__Requirement__
In the Kimi K2.6 announcement below, reproduce word for word the passage that begins with the words containing "We use essential" and ends with "Opus 4.6 (53.4).".

__Page text__
We use essential cookies to make our site work. With your consent, we may also use non-essential cookies to improve user experience and analyze website traffic…

Nemotron 3 Nano Omni — the first multimodal model in the Nemotron 3 family, now on DeepInfra!

Kimi K2.6 is Now Available on DeepInfra
Published on 2026.04.30 by DeepInfra
Kimi K2.6 is Now Available on DeepInfra

Kimi K2.6 can coordinate up to 300 sub-agents executing 4,000 steps in a single autonomous run — Moonshot AI’s answer to the gap between what frontier models can do in a chat window and what production agentic systems actually need. Built for long-horizon coding, deep research, and complex orchestration, the model is open source under a Modified MIT license with weights publicly available on Hugging Face. On SWE-Bench Pro, it scores 58.6, outperforming GPT-5.4 (57.7) and Claude Opus 4.6 (53.4).

Under the hood, Kimi K2.6 is a Mixture-of-Experts model with 1 trillion total parameters and only 32 billion activated per token — a design that keeps inference tractable while preserving model capacity. A 256K-token context window and native multimodal support via a 400M-parameter vision encoder round out the architecture for cross-modal, long-context tasks. On DeepSearchQA, it scores 92.5 (F1-score) versus GPT-5.4’s 78.6 — a 14-point gap that reflects real capability on research-heavy agentic workflows. You can try it now on the Kimi K2.6 model page on DeepInfra, or browse the full text generation model catalog if you’re evaluating alternatives.

What Makes This Model Different

Kimi K2.6 is a Mixture-of-Experts (MoE) model with 1 trillion total parameters, but only 32B are activated per token — keeping inference costs in check at scale. The architecture runs 61 layers (including one dense layer), 384 experts with 8 selected per token, and uses Multi-head Latent Attention (MLA) with a 7168 attention hidden dimension. Vision input is handled by a native MoonViT encoder (400M parameters), making multimodality a first-class concern rather than a bolt-on. The model ships in native INT4 (fp4 on DeepInfra) and supports a 256K token context window.

__Information shown__
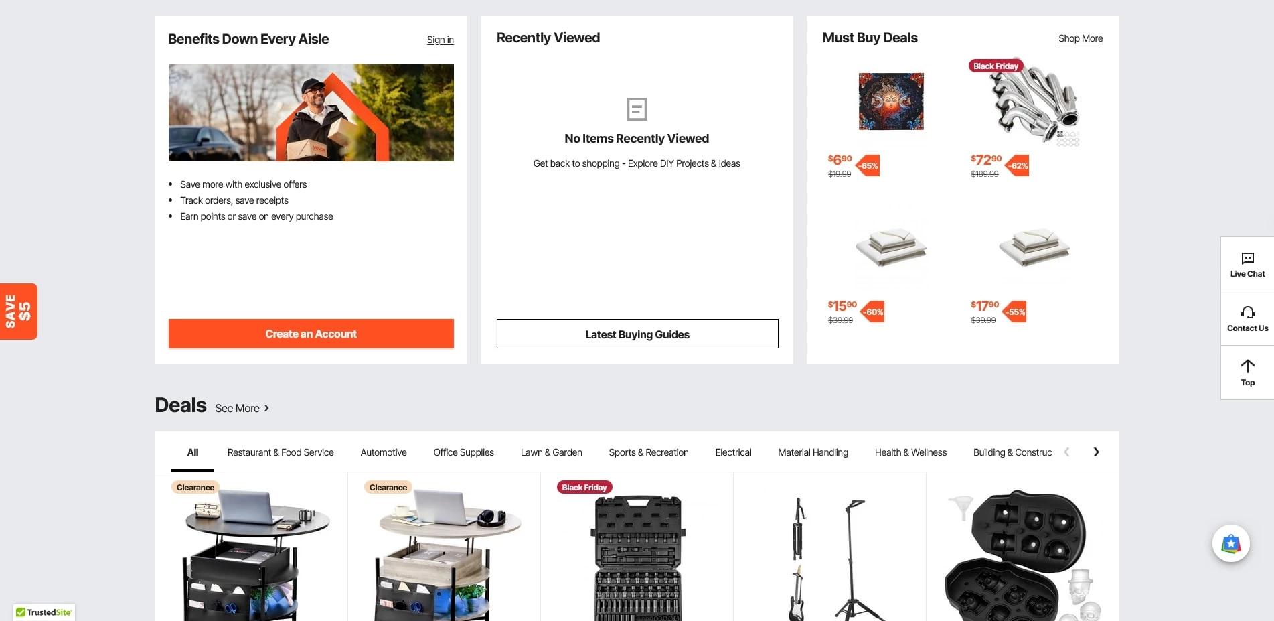
Task: Open the Shop More link
Action: 1081,38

__Solved problem__
We use essential cookies to make our site work. With your consent, we may also use non-essential cookies to improve user experience and analyze website traffic…

Nemotron 3 Nano Omni — the first multimodal model in the Nemotron 3 family, now on DeepInfra!

Kimi K2.6 is Now Available on DeepInfra
Published on 2026.04.30 by DeepInfra
Kimi K2.6 is Now Available on DeepInfra

Kimi K2.6 can coordinate up to 300 sub-agents executing 4,000 steps in a single autonomous run — Moonshot AI’s answer to the gap between what frontier models can do in a chat window and what production agentic systems actually need. Built for long-horizon coding, deep research, and complex orchestration, the model is open source under a Modified MIT license with weights publicly available on Hugging Face. On SWE-Bench Pro, it scores 58.6, outperforming GPT-5.4 (57.7) and Claude Opus 4.6 (53.4).